Back in my day, we had the Gator Getters and money under the table and boosters buying tickets at a big markup and we liked it!
Now, well, the money goes on top of the table instead of under it, star players are driving cars that cost more than my house and doing all of the commercials that the Kelce brothers turn down.
It’s a different world, but everyone just has to calm down and hope that eventually, we will return to sanity.
We know that there are schools that are still breaking rules even when there are very few left and it seems that little will be done about it. But the new way of doing things is simple – evolve or get out of the way.
It’s not just the coaches who have changed the way they recruit. The players have changed the way they’re being recruited.
This brings me to the latest Dooley’s Dozen: the 12 reasons (in order) most high school football players pick a college.
Of course, it starts with NIL
OZAN KOSE/AFP
This is what the suits in Indianapolis allowed to happen. Everybody says the market will settle, but if it is supposed to settle why are the women and children huddled in the barn? This is the Wild West and not the good kind.
The funny thing is that with the portal being such an easy out. Just because your money wasn’t good enough when a player was coming out of high school doesn’t mean I won’t be after his freshman year (see: McClain, Cormani).
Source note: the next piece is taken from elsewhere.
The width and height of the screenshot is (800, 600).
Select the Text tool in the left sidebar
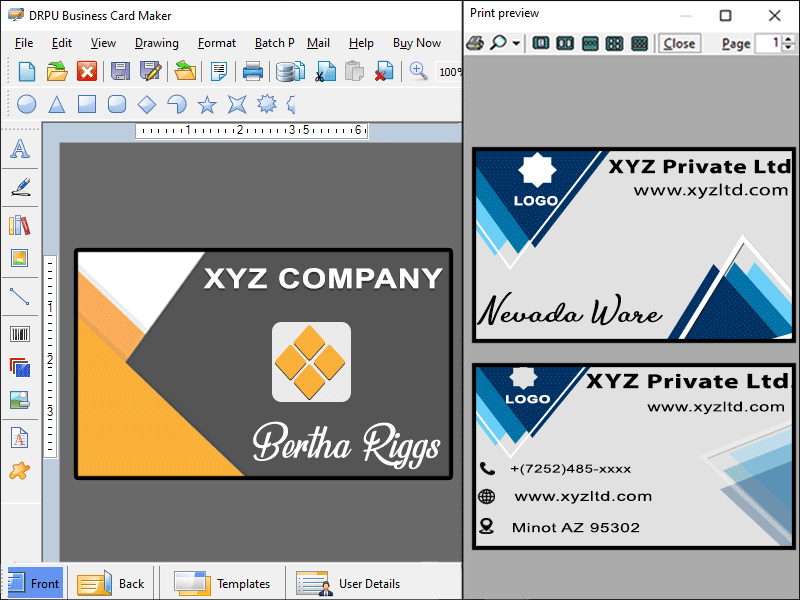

NIL isn’t going to kill college football, but it is making it harder on the fans.
Get me to the National Football League
Kirby Lee-USA TODAY Sports
All those stats about 2% of players making it to the NFL go in one ear and out the other. Everyone who signs at a major college school thinks they will go to the league. So, the second biggest reason for a baller to pick a school is the track record of the coach.
Not the winning and the losing but the ability to get you ready for the next level. It’s why Nick Saban kept getting class after class of high-level recruits.
The importance of playing time
Matt Pendleton/Gainesville Sun
There was a time when this was the most important reason. Now, it is a distant third.
I remember being in the offices of the coaches at Union Co. High waiting for Gerard Warren’s announcement. On the whiteboard, Warren had listed the teams he was considering and the players returning at his position.
It mattered then and it still matters now. Now, of course, if you don’t get on the field you just go somewhere else.
This place is an insane asylum
Kim Klement-USA TODAY Sports
Those were the words Mick Hubert used during the 1997 Florida-FSU game. And certainly the recruits in the stands were affected by the atmosphere.
Atmosphere still matters, but it does fade. Dan Mullen had a recruit commit on the field after a big Florida win and a couple of days later flipped elsewhere.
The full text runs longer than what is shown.